--- start Rows ---
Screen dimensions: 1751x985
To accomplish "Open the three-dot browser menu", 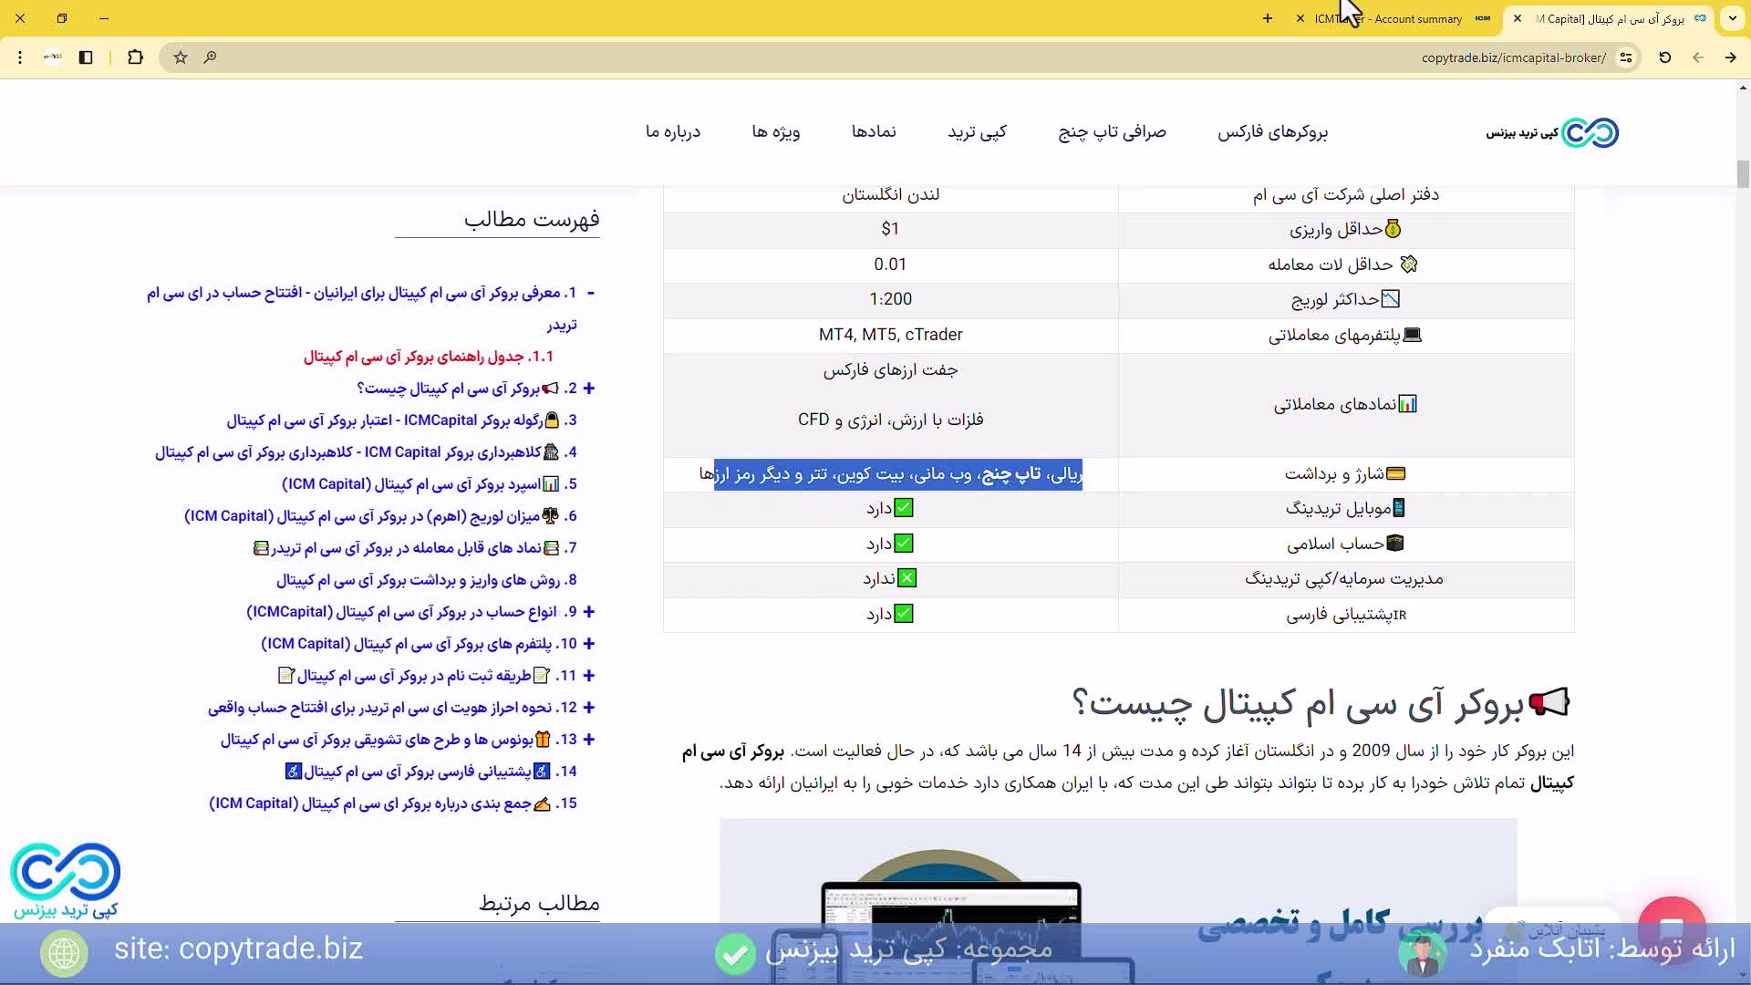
--- end Rows ---
--- start Rows ---
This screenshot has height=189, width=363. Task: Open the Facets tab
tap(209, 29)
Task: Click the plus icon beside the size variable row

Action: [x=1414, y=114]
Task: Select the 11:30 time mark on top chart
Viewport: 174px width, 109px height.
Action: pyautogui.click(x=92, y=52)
--- end Rows ---
#### Exercise objective:
Copy the data from the line containing "This screenshot has" through the line containing "Action: pyautogui.click(x=92, y=52)", changing "Task" to "Goal" and leaving everything else unchanged.

#### Full solution:
This screenshot has height=189, width=363. Goal: Open the Facets tab
tap(209, 29)
Goal: Click the plus icon beside the size variable row

Action: [x=1414, y=114]
Goal: Select the 11:30 time mark on top chart
Viewport: 174px width, 109px height.
Action: pyautogui.click(x=92, y=52)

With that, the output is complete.